Zadanie pisemne 1:
Wypisz wszystkie angielskojęzyczne nazwy występujące w tekście o maratonie w Tokio, każdą tylko raz.
Zadanie pisemne 2:
Przepisz wiernie z tekstu o maratonie w Tokio cały fragment od słów „Ubiegłoroczny maraton w” aż po słowa „maratonie w Bostonie.”.

Podany tekst:
◆ ◆ ◆

Kto pod nieobecność Kipchoge i Kosgei wygra maraton w Tokio?

Kenijczycy Eliud Kipchoge i Brigid Kosgei, którzy w ubiegłym roku w wielkim stylu wygrali maraton w Tokio, ustanawiając rekordy trasy, zrezygnowali z obrony tytułów na ulicach stolicy Kraju Kwitnącej Wiśni. Kto więc może zwyciężyć i zagrozić ich rekordom w tym roku? Organizatorzy biegu zaliczanego do World Marathon Majors zdradzili nazwiska zaproszonych biegaczy z elity.

Kto pod nieobecność Kipchoge i Kosgei wygra maraton w Tokio? Getty Images
Maraton w Tokio (fot. Getty Images)

Ubiegłoroczny maraton w Tokio był wyjątkowy, nieczęsto bowiem się zdarza, że podczas tego samego biegu poprawione zostają rekordy zawodów zarówno w rywalizacji mężczyzn, jak i kobiet. Eliud Kipchoge i Brigid Kosgei wyśrubowali najlepsze czasy na tokijskiej trasie odpowiednio do 2:02:40 oraz 2:16:02. Oboje jednak zrezygnowali z obrony tytułów i próby poprawienia swoich rezultatów w tym roku - Kenijczyk ogłosił, że jego głównym celem jest zwycięstwo w organizowanym miesiąc później maratonie w Bostonie.

Kto pod nieobecność aktualnych rekordzistów świata powalczy więc o najwyższe miejsce na podium i ewentualną premię za ustanowienie nowych rekordów? Oficjalna strona Tokyo Marathon zaprezentowała listę biegaczy ze ścisłej światowej czołówki, którzy na niespełna półtora miesiąca przed biegiem potwierdzili swój start w tej imprezie.

◆ ◆ ◆

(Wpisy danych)
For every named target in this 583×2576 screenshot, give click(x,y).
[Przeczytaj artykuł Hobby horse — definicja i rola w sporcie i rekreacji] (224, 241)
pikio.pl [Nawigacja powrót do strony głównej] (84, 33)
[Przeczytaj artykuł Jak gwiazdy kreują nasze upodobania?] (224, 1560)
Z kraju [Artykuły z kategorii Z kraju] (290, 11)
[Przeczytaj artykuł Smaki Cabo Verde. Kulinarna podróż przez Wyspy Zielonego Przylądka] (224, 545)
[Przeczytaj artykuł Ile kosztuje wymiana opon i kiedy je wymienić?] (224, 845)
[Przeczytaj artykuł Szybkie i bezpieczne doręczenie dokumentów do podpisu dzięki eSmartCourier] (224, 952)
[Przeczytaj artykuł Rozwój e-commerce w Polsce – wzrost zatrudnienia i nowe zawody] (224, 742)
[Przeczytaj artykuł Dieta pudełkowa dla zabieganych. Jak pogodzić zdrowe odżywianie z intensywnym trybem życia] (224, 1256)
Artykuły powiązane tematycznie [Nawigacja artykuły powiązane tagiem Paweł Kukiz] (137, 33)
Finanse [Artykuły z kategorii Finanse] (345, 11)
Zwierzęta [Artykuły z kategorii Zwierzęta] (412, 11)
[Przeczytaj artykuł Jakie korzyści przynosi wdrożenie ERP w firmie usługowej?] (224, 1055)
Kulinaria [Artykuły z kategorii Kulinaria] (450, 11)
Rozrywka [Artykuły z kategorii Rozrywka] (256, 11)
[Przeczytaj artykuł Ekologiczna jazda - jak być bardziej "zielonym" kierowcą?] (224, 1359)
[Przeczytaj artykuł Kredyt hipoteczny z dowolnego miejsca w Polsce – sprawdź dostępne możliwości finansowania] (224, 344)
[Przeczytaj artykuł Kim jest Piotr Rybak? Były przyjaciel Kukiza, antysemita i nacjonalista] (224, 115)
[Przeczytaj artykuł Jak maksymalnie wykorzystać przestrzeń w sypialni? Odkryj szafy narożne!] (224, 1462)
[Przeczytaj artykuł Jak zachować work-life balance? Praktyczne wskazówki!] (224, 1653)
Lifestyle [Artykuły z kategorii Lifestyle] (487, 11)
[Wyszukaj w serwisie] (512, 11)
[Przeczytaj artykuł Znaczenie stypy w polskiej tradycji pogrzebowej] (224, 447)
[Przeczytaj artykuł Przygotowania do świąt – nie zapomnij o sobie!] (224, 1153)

◆ ◆ ◆

Pełna odpowiedź 1:
World Marathon Majors, Getty Images, Tokyo Marathon

Pełna odpowiedź 2:
Ubiegłoroczny maraton w Tokio był wyjątkowy, nieczęsto bowiem się zdarza, że podczas tego samego biegu poprawione zostają rekordy zawodów zarówno w rywalizacji mężczyzn, jak i kobiet. Eliud Kipchoge i Brigid Kosgei wyśrubowali najlepsze czasy na tokijskiej trasie odpowiednio do 2:02:40 oraz 2:16:02. Oboje jednak zrezygnowali z obrony tytułów i próby poprawienia swoich rezultatów w tym roku - Kenijczyk ogłosił, że jego głównym celem jest zwycięstwo w organizowanym miesiąc później maratonie w Bostonie.